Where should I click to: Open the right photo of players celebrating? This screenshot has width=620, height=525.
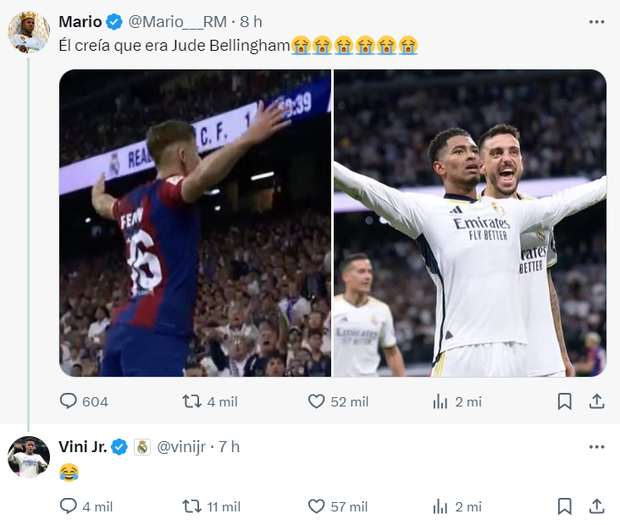click(470, 223)
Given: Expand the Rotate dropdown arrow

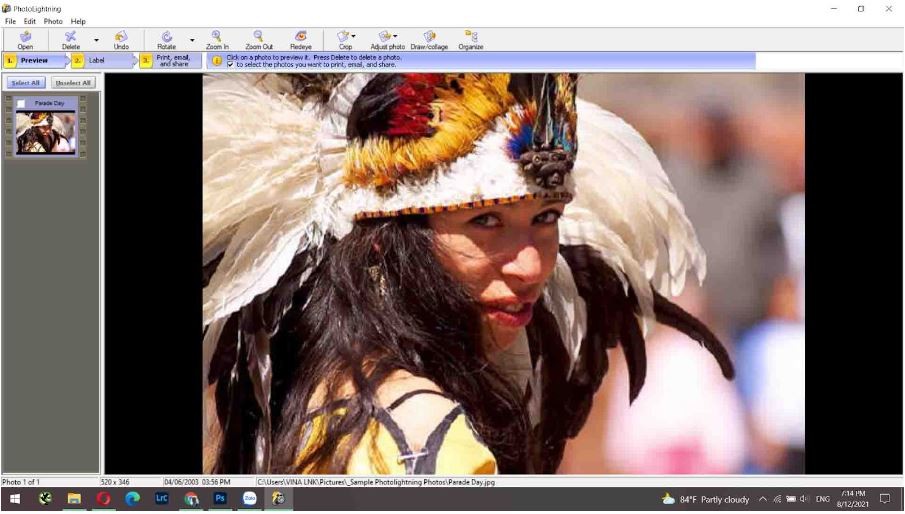Looking at the screenshot, I should pyautogui.click(x=192, y=41).
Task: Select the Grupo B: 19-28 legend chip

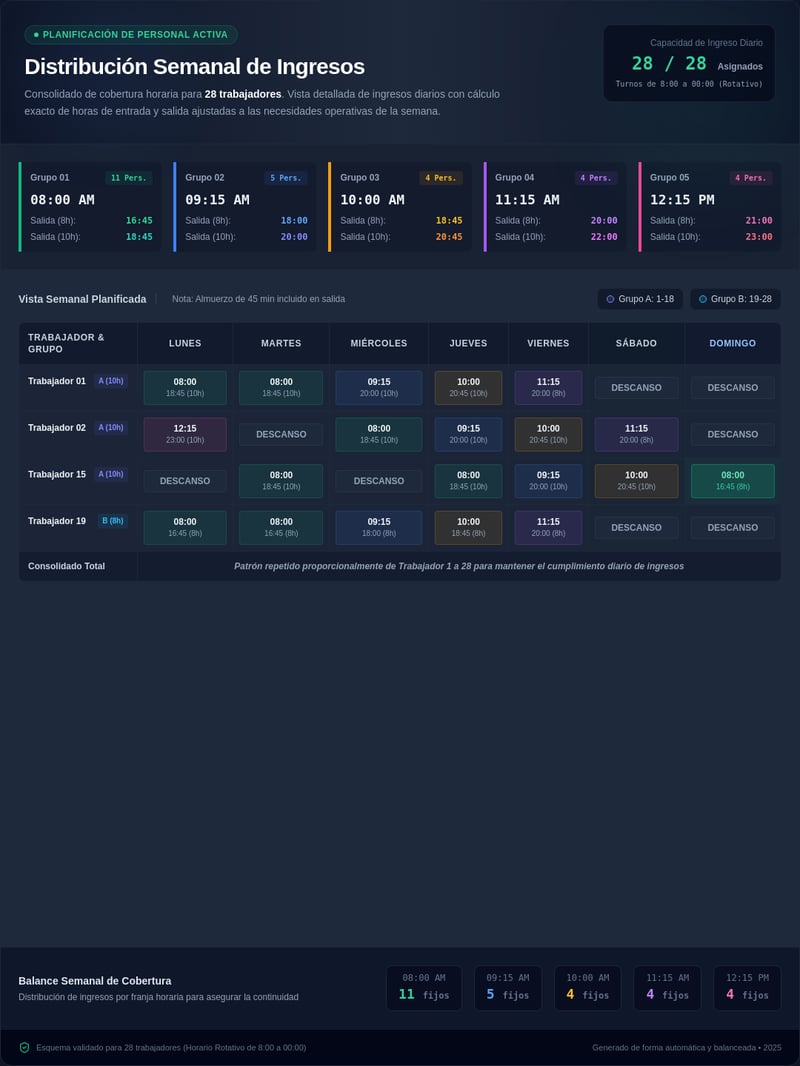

:::

* _What you will do_: Without any pictures, retype the records above exactly.

* _Answer space_:
Where should I click to: Open the right photo of players celebrating? This screenshot has width=620, height=525.
click(470, 223)
Given: Expand the Rotate dropdown arrow

Looking at the screenshot, I should pyautogui.click(x=192, y=41).
Task: Select the Grupo B: 19-28 legend chip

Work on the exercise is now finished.